Our bodies serve as vessels, transmitters and conduits for a new–world–disease. Accompanied by a melodic tapestry woven from fragments of 'Voyage, voyage', whispers of sunlight, and prophetic utterances, the installation by Weißbach navigates the threshold where the phenomena's essence fades, surrendering to abstraction and transcendence. Boundaries blur, distinctions dissolve, as light contends with shadow, instinct grapples with consciousness, motion opposes inertia, and obscurity wrestles with revelation—a dialectic of existence in flux.



About Silke Weißbach


Silke Weißbach employs a material-based approach to seamlessly integrate her concepts into painting, sculpture and video-installation. Drawing on concepts of natural phenomena, she weaves dynamic assemblages connecting colour, dreams, emotions, language, memory, sounds, materials, and images to catalyst unseen worlds beyond consciousness.

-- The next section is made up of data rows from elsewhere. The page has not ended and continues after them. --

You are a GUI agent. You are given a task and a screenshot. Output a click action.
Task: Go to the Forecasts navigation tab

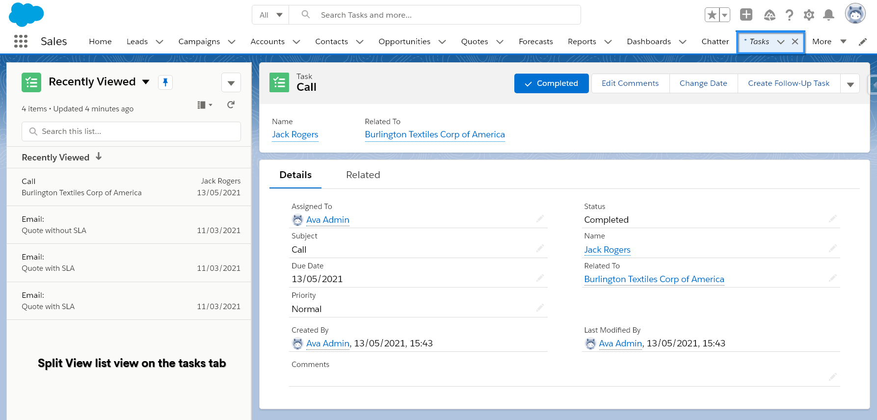(x=535, y=42)
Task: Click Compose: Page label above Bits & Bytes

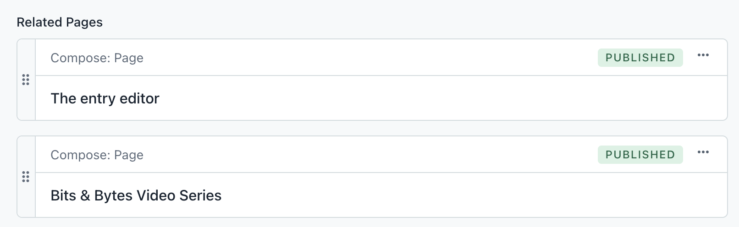Action: point(97,155)
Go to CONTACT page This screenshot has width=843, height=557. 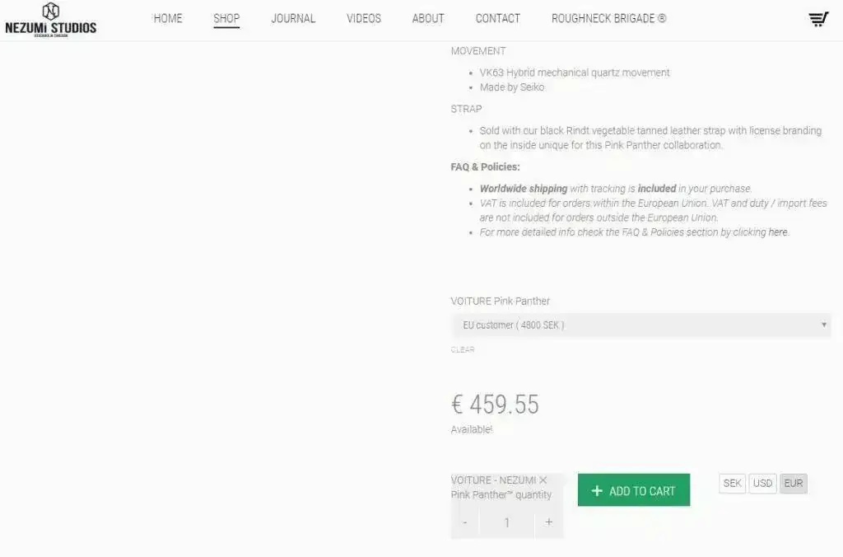(x=498, y=18)
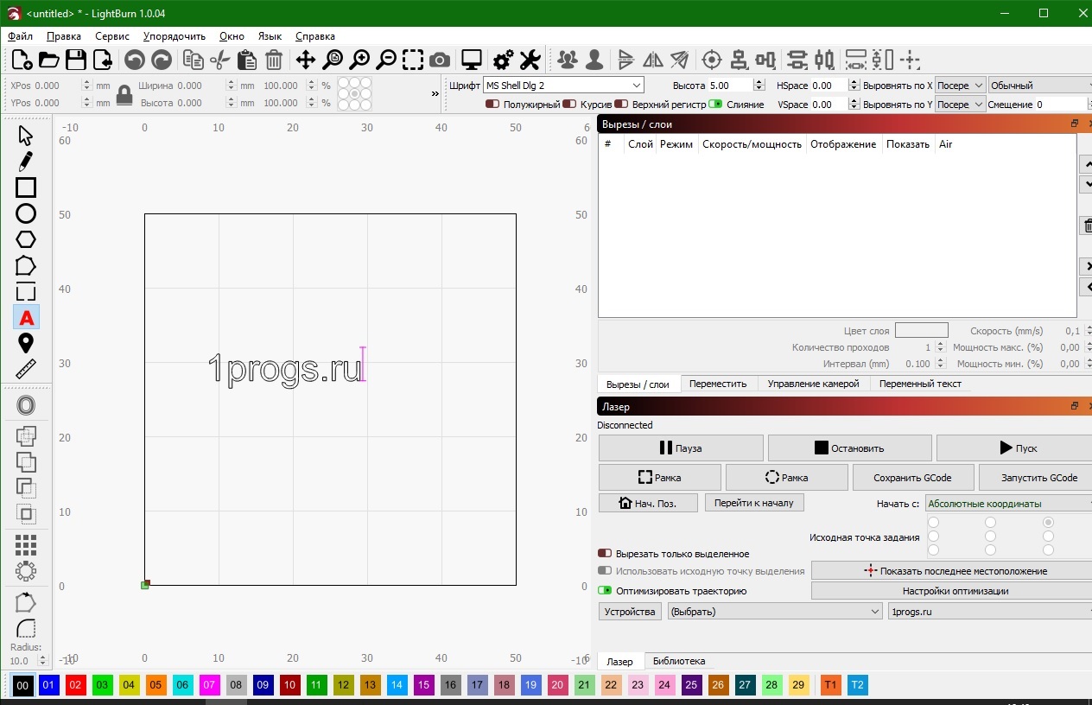Select the Draw Lines pencil tool
The height and width of the screenshot is (705, 1092).
coord(26,162)
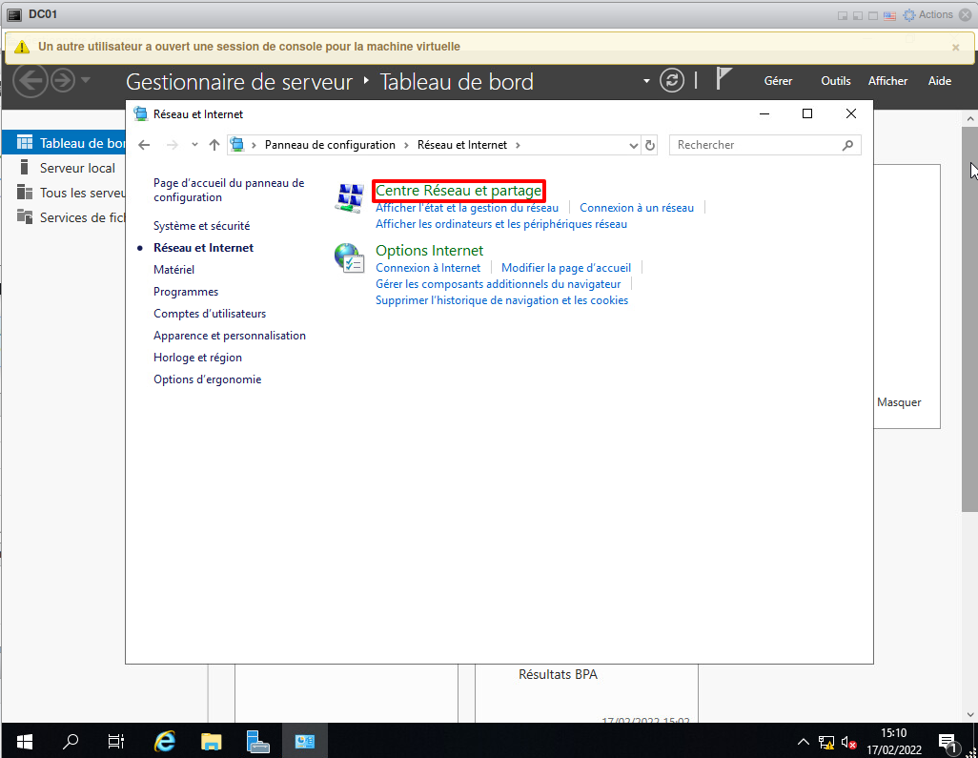The width and height of the screenshot is (978, 758).
Task: Refresh the Control Panel address bar
Action: [x=650, y=145]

In her practice, she uses techniques such as crystallisation, CGI, and 3D modelling to blend natural ingredients like herbs, flowers, sugar, milk, wine, wax, and glass into distinctive objects and speculative territories transcending the boundaries between the natural, the synthetic and the magical. This way her elements operate between compounds and codes—reflecting on the past, present, and future. In navigating these uncharted material environments, she deciphers the porous worlds we inhabit and challenges established belief systems while guiding us to retrace our natural belonging to the world.

Weißbach grew up in Germany near the Baltic Ocean. After living in Hamburg and pursuing her Undergraduate in Illustration and Graphic Design she moved to London for her Master's in Painting at the Royal College of Art (2020) where she lives and works. She was shortlisted for a Fellowship with London Bronze Sculpture to develop a sculpture examining the relations between language, AI and craftsmanship (2023) and for the Cob Award (2024) with an interdisciplinary project that explores the confluence of collective intelligence, bioacoustics, and ecological consciousness. Her Correspondence (sugar) series, developed since 2020, was added to the Jan van Eyck Future Material Bank in 2022.

Latest exhibitions include Taking the Light out of the Prism, Lisbon Art Weekend, Duplex Air, Lisbon (2023), Pass Your Tongue Over, Kanister, Hamburg (2023), Uncloud, Former Pieter Baan Centre (2023), Netherlands, BYOB, Bomb Factory, London (2022), Transmission, Bargehouse Oxo Tower, London (2022), Orlando, Ermita de St Pedro, Aracena, Spain (2022)), Materias Incertas, Cultural Institute de Lagos, Portugal (2020),50/50, Fold Gallery, London (2020) and Homegrown, Hauser and Wirth, London (2020).